Client authentication on openfire with ceritficates

Hi,

I have gone thru the functionality thoroughly and I found that setting the system property

xmpp.socket.ssl.truststore does not make any difference to the authentication process.

First, I have not come across a jabber client which provides for client authentication with

certificates(I used jeti, gabber, psi, exodus) so if you know one please let me know. But

what I was expecting was that once I set the truststore property none of the clients without

a valid certificate would be authenticated.

Any help is welcome!

Regards,

Linus

Ive been working on getting this going, and the latest Beta should have more functionality for doing client based SSL auth. To date, Ive not found a client that does SSL auth with SASL EXTERNAL, but I did motify tkabber to do so (it was pretty trivial to do so). Ive been slowly working on Smack to support it, which means Spark is next on the list.

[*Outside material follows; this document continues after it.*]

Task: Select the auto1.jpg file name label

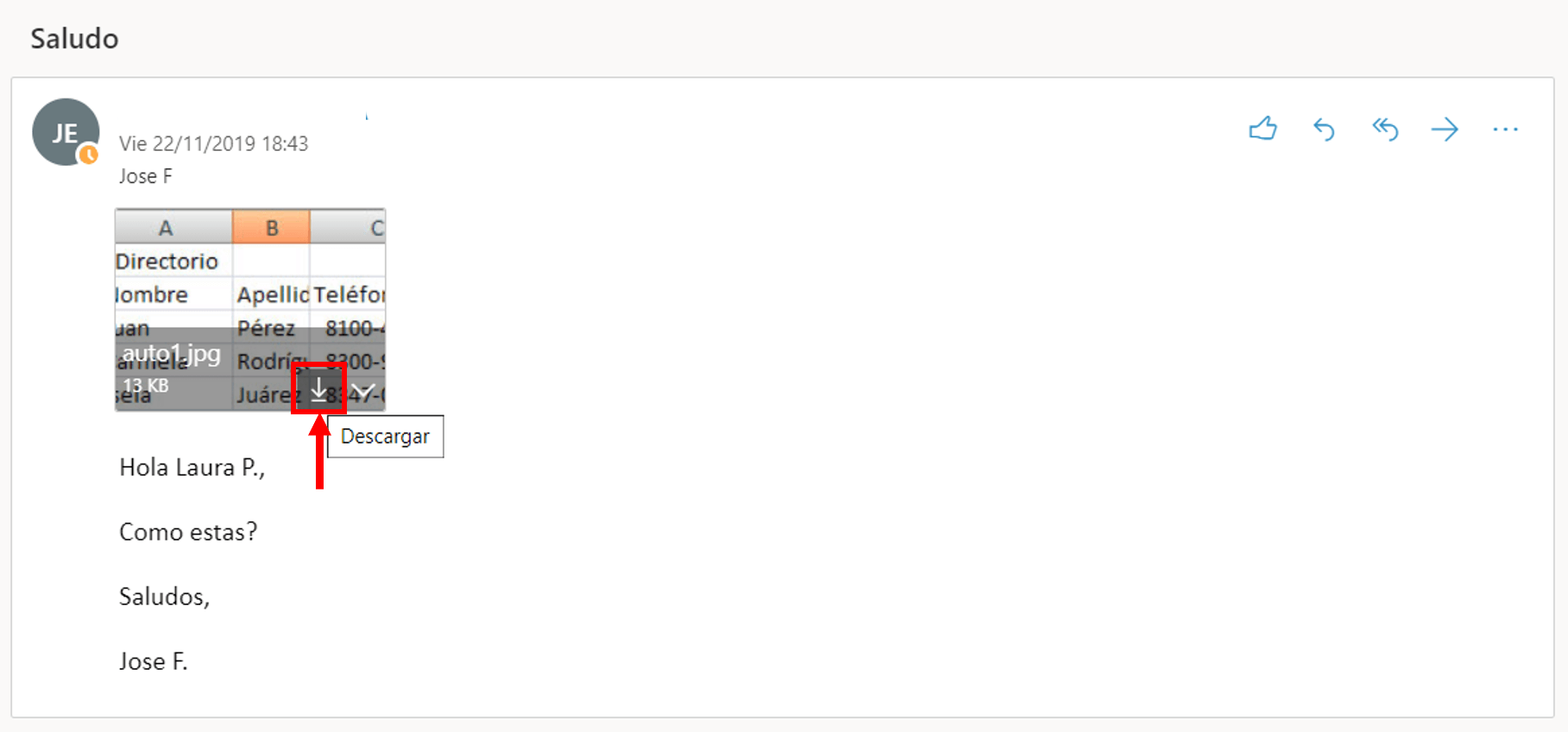Action: [171, 353]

In summary- not yet, sorry. But coming soon!

Hi,

thanks for your prompt reply. Well, if I understand it correctly then all I need is already available. Tkabber which allows for client authentication & Openfire 3.4.0 beta1 which lets me set

xmpp.client.cert.policy system property. I tried my hand at it and the server doesn’t let the authentication handshake to complete if the property value is set to “needed”. Which is great! The problem I face now is that I see many fields in Tkabber such as sslcertfile, sslcacertstore, sslkeyfile and I tried to put (cacert.pem, privkey.pem: OpenSSL) these files in those fields but the authentication process doesn’t complete and Tkabber simply jams.

Do I understand it correctly when I say that the functionality I need is available in the form of Tkabber & Openfire 3.4.0 beta1. If yes, then I would really appreciate if you could help me configure the above mentioned Tkabber fields correctly.

Regards,

Linus

Not quite. tkabber requires modification. I dont have any patch sets

available, but basically I had to add a new SASL mechanism for EXTERNAL.

It was easy, since EXTERNAL dosnt do anything. Then in tkabber you

just specify the ssl certificate and key which must be a single file in

pem format. If you dont do the modifications to tkabber, it will do the

ssl auth, but still require some other form of authentication.

Then on the server you need to configure openfire to advertise EXTERNAL,

and require a SSL cert for clients. This isnt really ready for

prime-time yet, so you are kinda on your own for now.

slushpupie:

I am working on client certificates issues. I just want to get a prototype client to work, so I use the the same certificates for both Openfire and XMPP client. I copy the Openfire’s keystore file to my XMPP client’s root directory, run my client with arguments: -Djavax.net.ssl.keyStore=keystore -Djavax.net.ssl.keyStorePassword=mypassword, it always fails when Handshake. The server information is: SocketAcceptorIoProcessor-0.0, fatal error: 42: null cert chain, could you please point me if the way I am working is right? Thanks.

You are on the right path. The “null cert chain” means the client did

not respond with a certificate. Spark and Smack in the versions

available today do not properly send client certificates, at least not

without some modifications. So you either need to start hacking at the

code, or just have some patience until I get there.

We are too very interested in TLS/SASL client authenication based on certificates. User login can still be username/password based, but we are longing for the day when we have both client and user authentication based on cerificates. Is it scheduled for a near time release in Smack and Openfire? Let us know how we can help in the requirements process and testing.

BTW what is the current thinking around audit logs and accountability?

/Kenneth

Hey Kenneth,

BTW what is the current thinking around audit logs and accountability?

What information would you need to store? Do you need to store IP, user, password of each attempt where the certs were not trusted? How would you need to retrieve/report that info. Is there any standard around this?

Thanks,

– Gato

The two parts of my posting was not 100% correlated. The audit log would more be used after the fact. You were autenticated (and authorized) but did something that is to be scrutinized. Accountability.

Useful information: Time, authenticated user, authenticated client (IP etc), destination, message type, optional: subject, content

Syslog, Log4J, ARM would be a good start.